Meeting with Occupational and Speech Threapists in the spring of 2004, I was relieved when they validated my approach, assuring me I’d not been abusive or cold-hearted. They shared their wisdom and experience with me, words like balm gently applied to my pained and grieved heart….... “we will use methods that could be too easily misinterpreted as abusive. We hold their hands, making them color. We hold their hands, making them clap. We firmly hold them in their chairs if we need time-outs. We help them to keep wiggly hands still. We give them real hands-on demonstrations, because left to their own devices, they will only choose to remain in self-stimming mode and there will be no learning, no progress. We must break through that for the necessary small motor skills to be learned – it is then we will see progress”. What a breakthrough for both Daniel and me!

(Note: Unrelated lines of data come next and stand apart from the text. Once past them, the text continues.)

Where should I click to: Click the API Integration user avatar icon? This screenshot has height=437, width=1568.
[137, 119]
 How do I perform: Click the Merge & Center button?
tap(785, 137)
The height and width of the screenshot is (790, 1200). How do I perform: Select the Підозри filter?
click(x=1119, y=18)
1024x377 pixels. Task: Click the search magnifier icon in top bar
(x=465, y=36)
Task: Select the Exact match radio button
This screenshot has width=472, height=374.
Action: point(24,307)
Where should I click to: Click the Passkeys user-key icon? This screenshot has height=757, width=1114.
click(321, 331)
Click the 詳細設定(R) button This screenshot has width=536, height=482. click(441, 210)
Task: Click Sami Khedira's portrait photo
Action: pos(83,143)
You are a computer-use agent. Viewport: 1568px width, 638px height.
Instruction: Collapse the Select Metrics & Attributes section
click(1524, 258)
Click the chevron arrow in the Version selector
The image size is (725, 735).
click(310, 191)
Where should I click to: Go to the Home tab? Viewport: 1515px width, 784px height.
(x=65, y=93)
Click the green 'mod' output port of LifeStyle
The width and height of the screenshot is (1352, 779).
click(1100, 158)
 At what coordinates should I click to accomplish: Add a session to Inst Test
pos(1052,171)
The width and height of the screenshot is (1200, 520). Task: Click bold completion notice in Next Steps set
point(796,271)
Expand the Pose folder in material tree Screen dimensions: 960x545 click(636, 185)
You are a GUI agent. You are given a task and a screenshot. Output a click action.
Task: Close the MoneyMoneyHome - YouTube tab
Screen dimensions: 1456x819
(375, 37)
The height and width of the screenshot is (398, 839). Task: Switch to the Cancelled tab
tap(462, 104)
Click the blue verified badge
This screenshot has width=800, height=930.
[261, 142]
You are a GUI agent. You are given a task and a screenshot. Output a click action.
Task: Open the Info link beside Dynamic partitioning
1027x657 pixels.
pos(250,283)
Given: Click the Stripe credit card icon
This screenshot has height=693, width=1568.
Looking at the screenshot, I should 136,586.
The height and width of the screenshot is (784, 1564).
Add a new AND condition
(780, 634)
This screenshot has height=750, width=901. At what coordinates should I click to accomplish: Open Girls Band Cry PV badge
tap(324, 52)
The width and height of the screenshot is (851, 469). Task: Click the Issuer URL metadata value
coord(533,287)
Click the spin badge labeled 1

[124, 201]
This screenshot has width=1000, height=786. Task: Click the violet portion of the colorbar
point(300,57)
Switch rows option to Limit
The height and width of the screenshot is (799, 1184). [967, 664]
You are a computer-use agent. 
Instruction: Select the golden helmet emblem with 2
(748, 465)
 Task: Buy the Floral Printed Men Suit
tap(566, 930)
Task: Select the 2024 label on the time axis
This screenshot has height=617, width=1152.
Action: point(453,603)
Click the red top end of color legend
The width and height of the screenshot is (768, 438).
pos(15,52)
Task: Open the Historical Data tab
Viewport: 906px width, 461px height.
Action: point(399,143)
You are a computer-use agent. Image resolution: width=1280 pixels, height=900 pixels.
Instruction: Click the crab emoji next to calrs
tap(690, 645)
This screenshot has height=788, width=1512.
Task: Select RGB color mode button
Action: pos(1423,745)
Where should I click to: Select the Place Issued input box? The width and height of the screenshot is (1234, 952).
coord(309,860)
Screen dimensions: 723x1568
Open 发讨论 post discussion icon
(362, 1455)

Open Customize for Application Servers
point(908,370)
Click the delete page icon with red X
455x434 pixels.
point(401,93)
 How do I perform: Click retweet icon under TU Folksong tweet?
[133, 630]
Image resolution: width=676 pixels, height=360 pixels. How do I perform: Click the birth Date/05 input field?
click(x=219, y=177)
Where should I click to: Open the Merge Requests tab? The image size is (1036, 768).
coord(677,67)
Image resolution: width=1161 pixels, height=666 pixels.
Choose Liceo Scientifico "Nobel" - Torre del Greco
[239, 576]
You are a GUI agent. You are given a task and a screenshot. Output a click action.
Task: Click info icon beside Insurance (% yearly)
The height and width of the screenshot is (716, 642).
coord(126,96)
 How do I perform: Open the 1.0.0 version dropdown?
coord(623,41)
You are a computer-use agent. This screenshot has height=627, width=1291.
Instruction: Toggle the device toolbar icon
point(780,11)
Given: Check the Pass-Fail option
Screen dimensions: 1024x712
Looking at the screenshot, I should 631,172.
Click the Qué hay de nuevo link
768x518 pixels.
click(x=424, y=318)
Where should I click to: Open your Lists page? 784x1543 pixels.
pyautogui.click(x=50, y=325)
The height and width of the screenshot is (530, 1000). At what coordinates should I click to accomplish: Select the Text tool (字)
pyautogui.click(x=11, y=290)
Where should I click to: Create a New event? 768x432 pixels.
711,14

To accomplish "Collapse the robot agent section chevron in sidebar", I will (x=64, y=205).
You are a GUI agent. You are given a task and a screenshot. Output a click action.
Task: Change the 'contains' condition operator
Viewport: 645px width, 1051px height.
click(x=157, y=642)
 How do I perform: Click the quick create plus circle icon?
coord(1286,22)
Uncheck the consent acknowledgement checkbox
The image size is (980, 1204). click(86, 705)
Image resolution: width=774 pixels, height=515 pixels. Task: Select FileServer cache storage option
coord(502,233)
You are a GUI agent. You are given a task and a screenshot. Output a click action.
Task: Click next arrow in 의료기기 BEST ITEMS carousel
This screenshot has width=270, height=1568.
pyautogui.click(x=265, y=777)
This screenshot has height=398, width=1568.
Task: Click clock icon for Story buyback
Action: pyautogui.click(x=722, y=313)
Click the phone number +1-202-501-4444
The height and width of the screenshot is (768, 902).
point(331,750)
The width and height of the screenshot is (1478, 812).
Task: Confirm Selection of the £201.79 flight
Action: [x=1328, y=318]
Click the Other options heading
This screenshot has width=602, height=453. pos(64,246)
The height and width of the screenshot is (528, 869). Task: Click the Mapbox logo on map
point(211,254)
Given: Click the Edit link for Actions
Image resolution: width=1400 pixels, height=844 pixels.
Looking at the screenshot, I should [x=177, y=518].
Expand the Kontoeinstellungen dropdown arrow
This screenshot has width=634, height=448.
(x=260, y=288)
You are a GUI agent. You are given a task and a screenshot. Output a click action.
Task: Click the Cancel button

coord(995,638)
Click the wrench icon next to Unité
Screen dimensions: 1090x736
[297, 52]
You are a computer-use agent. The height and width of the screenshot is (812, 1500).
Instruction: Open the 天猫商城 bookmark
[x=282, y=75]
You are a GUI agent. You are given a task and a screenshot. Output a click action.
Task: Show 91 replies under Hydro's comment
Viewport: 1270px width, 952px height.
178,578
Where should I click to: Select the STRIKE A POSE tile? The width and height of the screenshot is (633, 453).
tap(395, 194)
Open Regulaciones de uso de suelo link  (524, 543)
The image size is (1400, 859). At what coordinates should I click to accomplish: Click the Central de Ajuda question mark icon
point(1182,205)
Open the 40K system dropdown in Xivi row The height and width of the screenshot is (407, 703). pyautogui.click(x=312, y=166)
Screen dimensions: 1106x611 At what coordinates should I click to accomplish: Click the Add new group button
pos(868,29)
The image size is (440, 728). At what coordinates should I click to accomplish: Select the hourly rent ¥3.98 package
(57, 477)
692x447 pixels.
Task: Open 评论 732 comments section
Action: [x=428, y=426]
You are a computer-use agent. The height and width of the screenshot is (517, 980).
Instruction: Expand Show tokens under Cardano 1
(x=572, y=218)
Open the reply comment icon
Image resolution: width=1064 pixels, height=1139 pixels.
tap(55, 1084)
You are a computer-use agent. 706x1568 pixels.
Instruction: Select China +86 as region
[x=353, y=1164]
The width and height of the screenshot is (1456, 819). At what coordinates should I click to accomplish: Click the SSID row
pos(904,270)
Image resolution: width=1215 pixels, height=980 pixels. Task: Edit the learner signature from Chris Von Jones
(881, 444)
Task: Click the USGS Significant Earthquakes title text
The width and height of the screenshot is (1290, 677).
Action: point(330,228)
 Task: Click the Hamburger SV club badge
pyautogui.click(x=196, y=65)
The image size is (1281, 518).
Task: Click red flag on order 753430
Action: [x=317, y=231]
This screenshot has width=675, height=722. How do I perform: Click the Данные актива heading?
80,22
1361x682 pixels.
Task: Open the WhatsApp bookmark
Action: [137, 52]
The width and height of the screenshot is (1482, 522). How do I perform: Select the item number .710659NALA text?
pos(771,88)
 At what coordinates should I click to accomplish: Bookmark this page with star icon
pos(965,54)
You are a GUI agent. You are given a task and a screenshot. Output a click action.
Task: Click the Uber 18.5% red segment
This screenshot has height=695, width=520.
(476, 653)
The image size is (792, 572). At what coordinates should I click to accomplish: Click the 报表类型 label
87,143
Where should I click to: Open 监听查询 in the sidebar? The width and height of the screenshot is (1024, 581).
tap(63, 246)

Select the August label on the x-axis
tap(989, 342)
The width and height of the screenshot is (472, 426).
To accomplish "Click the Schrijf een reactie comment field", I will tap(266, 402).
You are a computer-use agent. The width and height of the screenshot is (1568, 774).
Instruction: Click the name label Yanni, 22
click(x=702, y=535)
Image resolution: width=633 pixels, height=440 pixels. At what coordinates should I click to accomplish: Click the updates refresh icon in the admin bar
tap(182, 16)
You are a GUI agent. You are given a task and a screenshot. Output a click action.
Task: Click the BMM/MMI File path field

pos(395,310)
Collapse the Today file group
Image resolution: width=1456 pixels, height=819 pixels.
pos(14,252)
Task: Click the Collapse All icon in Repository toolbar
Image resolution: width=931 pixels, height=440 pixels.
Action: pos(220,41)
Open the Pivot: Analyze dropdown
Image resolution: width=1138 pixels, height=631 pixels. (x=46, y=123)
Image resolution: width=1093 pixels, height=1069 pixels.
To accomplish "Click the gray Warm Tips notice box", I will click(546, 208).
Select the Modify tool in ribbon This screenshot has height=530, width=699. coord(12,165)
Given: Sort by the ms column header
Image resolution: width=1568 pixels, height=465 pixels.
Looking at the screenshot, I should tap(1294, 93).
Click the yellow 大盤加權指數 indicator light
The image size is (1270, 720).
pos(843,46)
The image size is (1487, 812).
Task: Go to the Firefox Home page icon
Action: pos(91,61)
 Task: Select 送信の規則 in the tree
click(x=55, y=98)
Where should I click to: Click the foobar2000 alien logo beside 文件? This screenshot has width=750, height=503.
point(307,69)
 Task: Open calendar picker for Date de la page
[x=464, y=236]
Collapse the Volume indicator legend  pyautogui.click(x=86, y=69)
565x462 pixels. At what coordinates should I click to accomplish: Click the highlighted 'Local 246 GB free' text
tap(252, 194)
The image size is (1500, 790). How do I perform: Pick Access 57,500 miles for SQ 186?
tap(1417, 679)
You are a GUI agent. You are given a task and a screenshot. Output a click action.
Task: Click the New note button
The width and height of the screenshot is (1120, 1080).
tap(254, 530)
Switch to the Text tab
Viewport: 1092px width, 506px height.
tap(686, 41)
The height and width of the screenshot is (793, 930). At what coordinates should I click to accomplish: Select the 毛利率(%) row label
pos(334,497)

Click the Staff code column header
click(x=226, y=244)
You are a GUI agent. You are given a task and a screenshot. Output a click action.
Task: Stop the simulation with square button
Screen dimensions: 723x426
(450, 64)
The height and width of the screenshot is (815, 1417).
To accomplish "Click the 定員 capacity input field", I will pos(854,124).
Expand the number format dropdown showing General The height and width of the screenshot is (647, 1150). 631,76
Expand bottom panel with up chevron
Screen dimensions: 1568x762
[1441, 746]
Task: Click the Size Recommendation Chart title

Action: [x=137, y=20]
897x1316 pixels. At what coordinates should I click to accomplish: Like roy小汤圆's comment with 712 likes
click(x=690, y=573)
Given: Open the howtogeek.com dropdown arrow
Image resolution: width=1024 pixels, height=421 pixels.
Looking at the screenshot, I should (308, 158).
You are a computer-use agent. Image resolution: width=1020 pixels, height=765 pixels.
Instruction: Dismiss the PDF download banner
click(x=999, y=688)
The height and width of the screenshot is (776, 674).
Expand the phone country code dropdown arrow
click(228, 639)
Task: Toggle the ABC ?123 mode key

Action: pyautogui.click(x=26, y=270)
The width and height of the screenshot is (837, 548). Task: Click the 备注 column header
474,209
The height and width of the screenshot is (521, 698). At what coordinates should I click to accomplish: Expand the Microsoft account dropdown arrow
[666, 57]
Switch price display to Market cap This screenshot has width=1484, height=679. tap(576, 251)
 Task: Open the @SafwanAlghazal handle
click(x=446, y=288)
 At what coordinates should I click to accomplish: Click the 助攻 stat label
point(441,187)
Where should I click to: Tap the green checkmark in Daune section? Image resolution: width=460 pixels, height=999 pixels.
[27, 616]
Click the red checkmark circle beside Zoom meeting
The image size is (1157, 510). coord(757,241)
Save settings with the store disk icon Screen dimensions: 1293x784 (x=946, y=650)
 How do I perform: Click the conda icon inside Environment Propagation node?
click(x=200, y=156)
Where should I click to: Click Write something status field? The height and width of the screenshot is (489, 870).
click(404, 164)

With their instruction, similar to what I had been doing, he began coloring – LEFT HANDED! Huge repetitive circles filling plain white paper from one margin to another. Yet another epiphany – I’d been holding his right hand!! He’d given me no evidence of being left-handed. I’d assumed he was going to be right-handed, never once considering there are left-handed people! I squelched the guilt, focusing instead on the hope of forward momentum.

Last night, Daniel volunteered to “draw you a pretty picture of a whale, Mommy”. It was gorgeous. Within its wild purple circles were several straight lines. A miracle.

Not only that, but he offered to write his own name. The effort it took to create the letters was humbling. With intense concentration, he willed his hand to follow what he knew to be proper letter formation. His little arms shook with the effort – his right firmly holding the paper as if it would fly away of its own accord, and his left, cluthing the crayon.

Progress is a sweet thing to be cherished.